# [TO BE DONE]
Edit the records from the line with "The width and height of the screenshot is (1081, 468)." up to and including the line with "click(640, 186)" by replacing "redo" with "undo", leaving everything else unchanged, and give back only those lines.

[Data on locating visible targets]

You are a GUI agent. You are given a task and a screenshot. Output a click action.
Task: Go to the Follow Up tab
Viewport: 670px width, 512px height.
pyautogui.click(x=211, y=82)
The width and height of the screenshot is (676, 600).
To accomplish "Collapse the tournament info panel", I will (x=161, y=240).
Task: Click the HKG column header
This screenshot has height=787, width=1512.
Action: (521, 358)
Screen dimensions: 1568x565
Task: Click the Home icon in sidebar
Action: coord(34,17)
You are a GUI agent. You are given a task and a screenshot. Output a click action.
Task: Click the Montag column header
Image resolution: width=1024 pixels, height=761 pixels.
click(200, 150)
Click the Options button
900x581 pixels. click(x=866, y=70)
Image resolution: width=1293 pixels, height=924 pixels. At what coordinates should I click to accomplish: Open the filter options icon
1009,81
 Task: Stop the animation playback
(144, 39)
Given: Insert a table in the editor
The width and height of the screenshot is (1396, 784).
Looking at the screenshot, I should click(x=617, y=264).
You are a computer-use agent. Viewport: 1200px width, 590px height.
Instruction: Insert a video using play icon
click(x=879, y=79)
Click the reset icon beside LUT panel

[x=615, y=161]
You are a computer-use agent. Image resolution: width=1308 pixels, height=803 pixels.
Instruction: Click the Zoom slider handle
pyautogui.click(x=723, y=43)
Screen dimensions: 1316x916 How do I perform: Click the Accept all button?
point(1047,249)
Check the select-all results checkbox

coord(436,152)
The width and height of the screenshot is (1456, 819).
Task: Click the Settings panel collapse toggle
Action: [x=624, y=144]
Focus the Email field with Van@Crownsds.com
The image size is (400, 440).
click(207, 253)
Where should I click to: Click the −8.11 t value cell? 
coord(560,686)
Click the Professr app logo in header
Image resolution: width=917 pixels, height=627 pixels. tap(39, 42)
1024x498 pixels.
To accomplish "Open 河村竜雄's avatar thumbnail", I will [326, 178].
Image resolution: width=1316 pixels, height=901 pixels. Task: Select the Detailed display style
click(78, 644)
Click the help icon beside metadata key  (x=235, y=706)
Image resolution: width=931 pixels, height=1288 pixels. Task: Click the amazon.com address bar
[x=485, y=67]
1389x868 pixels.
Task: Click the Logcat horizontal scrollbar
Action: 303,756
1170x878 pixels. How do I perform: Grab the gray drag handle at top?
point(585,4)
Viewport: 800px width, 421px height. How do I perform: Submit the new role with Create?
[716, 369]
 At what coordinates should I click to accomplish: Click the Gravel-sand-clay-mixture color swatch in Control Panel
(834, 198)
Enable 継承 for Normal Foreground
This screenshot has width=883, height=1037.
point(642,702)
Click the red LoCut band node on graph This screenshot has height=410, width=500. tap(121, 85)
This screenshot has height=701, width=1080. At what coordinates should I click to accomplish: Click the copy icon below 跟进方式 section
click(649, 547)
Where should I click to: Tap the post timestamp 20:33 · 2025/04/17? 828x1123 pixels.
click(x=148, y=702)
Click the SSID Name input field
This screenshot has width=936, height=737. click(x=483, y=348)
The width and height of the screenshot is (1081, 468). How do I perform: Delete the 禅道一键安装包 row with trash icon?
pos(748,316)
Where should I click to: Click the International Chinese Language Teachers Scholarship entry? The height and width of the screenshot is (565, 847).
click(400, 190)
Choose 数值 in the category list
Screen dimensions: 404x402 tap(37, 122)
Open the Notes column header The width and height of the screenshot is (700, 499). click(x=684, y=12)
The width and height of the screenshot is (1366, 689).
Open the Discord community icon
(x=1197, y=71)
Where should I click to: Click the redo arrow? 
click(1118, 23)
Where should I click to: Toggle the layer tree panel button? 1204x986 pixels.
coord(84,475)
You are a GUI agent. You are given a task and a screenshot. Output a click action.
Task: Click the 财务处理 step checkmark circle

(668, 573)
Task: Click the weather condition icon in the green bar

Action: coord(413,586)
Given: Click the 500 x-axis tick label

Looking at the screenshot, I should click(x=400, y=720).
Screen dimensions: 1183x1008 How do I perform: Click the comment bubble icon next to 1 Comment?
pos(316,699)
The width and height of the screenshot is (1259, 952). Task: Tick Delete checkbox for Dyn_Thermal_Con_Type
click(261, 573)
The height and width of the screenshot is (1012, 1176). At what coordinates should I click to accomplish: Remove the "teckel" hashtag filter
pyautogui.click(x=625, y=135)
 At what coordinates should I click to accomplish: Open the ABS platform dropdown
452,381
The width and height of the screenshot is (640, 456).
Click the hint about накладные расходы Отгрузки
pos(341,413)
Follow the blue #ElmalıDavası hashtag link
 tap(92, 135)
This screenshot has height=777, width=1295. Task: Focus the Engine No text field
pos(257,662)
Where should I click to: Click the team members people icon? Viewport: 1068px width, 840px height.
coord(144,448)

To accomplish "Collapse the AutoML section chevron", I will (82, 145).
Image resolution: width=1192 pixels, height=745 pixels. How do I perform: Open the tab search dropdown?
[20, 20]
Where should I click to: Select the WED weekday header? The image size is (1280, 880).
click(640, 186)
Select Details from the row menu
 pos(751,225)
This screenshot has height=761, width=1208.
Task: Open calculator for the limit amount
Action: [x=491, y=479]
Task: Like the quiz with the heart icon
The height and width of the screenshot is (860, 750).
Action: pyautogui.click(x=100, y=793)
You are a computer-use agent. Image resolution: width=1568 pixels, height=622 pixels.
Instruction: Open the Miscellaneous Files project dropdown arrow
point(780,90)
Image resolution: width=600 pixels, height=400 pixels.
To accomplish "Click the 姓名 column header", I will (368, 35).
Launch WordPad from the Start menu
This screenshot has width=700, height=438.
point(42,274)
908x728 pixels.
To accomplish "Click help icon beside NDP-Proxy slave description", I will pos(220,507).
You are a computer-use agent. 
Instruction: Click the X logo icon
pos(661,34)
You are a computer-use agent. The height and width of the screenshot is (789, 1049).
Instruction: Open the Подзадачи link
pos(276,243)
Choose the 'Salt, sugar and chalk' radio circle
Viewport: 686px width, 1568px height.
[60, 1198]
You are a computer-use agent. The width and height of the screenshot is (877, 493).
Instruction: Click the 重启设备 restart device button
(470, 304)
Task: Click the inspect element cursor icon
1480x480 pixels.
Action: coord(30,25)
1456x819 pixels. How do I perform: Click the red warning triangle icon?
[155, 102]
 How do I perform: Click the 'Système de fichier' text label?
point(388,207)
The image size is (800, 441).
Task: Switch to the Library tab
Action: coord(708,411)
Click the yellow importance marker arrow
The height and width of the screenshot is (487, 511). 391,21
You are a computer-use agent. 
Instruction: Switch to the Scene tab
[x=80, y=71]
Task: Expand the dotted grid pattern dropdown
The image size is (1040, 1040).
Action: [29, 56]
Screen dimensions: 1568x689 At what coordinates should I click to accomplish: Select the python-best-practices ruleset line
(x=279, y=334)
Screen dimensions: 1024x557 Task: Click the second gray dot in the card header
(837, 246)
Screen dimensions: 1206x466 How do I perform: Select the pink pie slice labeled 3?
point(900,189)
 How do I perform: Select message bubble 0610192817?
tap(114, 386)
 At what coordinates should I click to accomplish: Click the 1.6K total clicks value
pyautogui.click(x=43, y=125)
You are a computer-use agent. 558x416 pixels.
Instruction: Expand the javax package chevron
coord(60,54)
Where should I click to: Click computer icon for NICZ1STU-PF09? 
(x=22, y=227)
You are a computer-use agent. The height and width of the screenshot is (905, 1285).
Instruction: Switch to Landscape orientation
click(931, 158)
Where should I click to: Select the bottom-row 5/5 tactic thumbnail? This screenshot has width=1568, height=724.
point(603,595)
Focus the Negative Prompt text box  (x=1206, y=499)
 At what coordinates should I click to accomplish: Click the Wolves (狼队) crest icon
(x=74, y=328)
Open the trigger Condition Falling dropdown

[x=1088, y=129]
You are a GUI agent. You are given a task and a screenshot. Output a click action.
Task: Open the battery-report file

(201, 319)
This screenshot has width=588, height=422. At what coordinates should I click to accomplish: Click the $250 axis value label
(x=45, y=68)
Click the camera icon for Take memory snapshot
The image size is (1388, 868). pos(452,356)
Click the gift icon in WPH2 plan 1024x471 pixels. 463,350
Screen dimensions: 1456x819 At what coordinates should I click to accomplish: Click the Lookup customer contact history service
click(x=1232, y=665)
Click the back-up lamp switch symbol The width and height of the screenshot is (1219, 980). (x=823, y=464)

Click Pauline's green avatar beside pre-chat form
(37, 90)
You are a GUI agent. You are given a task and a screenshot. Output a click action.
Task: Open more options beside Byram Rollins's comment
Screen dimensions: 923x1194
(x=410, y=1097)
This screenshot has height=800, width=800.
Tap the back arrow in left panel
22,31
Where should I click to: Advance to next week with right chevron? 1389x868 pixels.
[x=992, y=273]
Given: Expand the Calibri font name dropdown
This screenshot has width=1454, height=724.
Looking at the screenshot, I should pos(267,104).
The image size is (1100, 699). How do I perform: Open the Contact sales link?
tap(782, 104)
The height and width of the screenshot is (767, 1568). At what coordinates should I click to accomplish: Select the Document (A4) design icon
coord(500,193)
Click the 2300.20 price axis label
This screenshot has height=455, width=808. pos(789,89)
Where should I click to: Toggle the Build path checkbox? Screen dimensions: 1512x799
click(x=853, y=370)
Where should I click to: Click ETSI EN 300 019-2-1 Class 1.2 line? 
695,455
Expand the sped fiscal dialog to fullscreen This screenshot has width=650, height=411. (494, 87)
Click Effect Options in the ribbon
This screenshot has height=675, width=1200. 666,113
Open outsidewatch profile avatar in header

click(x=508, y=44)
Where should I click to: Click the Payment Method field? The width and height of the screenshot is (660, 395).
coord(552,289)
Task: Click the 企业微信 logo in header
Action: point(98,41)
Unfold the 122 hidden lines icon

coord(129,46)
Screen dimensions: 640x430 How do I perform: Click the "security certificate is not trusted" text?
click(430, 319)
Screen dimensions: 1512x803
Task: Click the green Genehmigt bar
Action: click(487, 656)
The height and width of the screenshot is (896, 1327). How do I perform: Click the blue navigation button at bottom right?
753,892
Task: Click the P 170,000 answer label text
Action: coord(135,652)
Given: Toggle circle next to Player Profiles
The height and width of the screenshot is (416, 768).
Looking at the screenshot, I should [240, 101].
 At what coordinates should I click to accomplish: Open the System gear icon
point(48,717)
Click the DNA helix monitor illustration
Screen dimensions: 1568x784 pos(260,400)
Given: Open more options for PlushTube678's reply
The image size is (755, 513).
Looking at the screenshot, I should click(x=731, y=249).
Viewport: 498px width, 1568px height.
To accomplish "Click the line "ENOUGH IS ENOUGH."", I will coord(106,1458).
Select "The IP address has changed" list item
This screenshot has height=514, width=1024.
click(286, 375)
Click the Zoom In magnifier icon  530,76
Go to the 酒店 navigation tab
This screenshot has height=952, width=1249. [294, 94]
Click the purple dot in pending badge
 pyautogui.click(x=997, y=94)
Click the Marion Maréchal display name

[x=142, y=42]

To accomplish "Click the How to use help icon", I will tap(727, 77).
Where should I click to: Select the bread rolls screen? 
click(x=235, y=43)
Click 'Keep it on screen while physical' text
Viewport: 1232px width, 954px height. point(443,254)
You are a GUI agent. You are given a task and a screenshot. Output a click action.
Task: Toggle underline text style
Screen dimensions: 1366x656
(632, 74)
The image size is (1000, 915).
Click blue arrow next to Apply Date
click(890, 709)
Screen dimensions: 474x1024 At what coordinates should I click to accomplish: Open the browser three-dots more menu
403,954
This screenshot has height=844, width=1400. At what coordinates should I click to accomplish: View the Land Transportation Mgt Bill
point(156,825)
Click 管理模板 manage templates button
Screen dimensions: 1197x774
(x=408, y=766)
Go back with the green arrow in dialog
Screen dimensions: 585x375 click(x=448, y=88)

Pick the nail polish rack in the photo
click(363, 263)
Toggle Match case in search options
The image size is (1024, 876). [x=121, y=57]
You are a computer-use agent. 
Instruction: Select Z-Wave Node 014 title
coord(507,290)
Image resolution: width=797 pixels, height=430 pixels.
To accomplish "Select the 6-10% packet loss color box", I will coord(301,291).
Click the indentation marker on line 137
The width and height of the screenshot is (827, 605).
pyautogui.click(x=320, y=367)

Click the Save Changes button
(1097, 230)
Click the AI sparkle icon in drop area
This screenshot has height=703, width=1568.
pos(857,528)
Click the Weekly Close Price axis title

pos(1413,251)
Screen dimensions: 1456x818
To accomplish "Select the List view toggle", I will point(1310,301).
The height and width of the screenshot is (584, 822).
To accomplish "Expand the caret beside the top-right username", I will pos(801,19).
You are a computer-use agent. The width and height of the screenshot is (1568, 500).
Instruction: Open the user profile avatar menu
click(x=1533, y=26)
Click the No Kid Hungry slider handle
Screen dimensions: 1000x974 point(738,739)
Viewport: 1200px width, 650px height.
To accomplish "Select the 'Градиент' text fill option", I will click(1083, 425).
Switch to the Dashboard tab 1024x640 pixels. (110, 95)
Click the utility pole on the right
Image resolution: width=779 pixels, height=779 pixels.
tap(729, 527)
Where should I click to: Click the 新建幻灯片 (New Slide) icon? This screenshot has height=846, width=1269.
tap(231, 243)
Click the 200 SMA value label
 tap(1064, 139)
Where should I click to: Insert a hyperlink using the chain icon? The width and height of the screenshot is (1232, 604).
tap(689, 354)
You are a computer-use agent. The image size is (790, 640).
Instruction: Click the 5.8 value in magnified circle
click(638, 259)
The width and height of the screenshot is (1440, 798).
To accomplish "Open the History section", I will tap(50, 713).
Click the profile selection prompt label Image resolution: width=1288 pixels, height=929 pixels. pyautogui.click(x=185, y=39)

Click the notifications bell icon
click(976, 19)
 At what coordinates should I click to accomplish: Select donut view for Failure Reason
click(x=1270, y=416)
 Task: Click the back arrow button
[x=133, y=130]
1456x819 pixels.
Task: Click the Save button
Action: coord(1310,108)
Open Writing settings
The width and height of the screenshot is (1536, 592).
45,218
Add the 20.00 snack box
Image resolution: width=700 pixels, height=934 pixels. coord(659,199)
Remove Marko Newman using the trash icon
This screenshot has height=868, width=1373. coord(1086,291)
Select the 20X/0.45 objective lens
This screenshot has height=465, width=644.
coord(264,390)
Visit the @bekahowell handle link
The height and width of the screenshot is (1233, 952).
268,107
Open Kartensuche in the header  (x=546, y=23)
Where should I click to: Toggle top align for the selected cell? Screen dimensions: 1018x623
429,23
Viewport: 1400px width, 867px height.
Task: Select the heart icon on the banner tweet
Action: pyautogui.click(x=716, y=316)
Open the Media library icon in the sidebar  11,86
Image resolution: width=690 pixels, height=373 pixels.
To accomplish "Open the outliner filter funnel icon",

# [SOLUTION TO THIS EXERCISE]
The width and height of the screenshot is (1081, 468). How do I perform: Delete the 禅道一键安装包 row with trash icon?
pos(748,316)
Where should I click to: Click the International Chinese Language Teachers Scholarship entry? The height and width of the screenshot is (565, 847).
click(400, 190)
Choose 数值 in the category list
Screen dimensions: 404x402 tap(37, 122)
Open the Notes column header The width and height of the screenshot is (700, 499). click(x=684, y=12)
The width and height of the screenshot is (1366, 689).
Open the Discord community icon
(x=1197, y=71)
Where should I click to: Click the undo arrow? 
click(1118, 23)
Where should I click to: Toggle the layer tree panel button? 1204x986 pixels.
coord(84,475)
You are a GUI agent. You are given a task and a screenshot. Output a click action.
Task: Click the 财务处理 step checkmark circle

(668, 573)
Task: Click the weather condition icon in the green bar

Action: coord(413,586)
Given: Click the 500 x-axis tick label

Looking at the screenshot, I should click(x=400, y=720).
Screen dimensions: 1183x1008 How do I perform: Click the comment bubble icon next to 1 Comment?
pos(316,699)
The width and height of the screenshot is (1259, 952). Task: Tick Delete checkbox for Dyn_Thermal_Con_Type
click(261, 573)
The height and width of the screenshot is (1012, 1176). At what coordinates should I click to accomplish: Remove the "teckel" hashtag filter
pyautogui.click(x=625, y=135)
 At what coordinates should I click to accomplish: Open the ABS platform dropdown
452,381
The width and height of the screenshot is (640, 456).
Click the hint about накладные расходы Отгрузки
pos(341,413)
Follow the blue #ElmalıDavası hashtag link
 tap(92, 135)
This screenshot has height=777, width=1295. Task: Focus the Engine No text field
pos(257,662)
Where should I click to: Click the team members people icon? Viewport: 1068px width, 840px height.
coord(144,448)

To accomplish "Collapse the AutoML section chevron", I will (82, 145).
Image resolution: width=1192 pixels, height=745 pixels. How do I perform: Open the tab search dropdown?
[20, 20]
Where should I click to: Select the WED weekday header? The image size is (1280, 880).
click(640, 186)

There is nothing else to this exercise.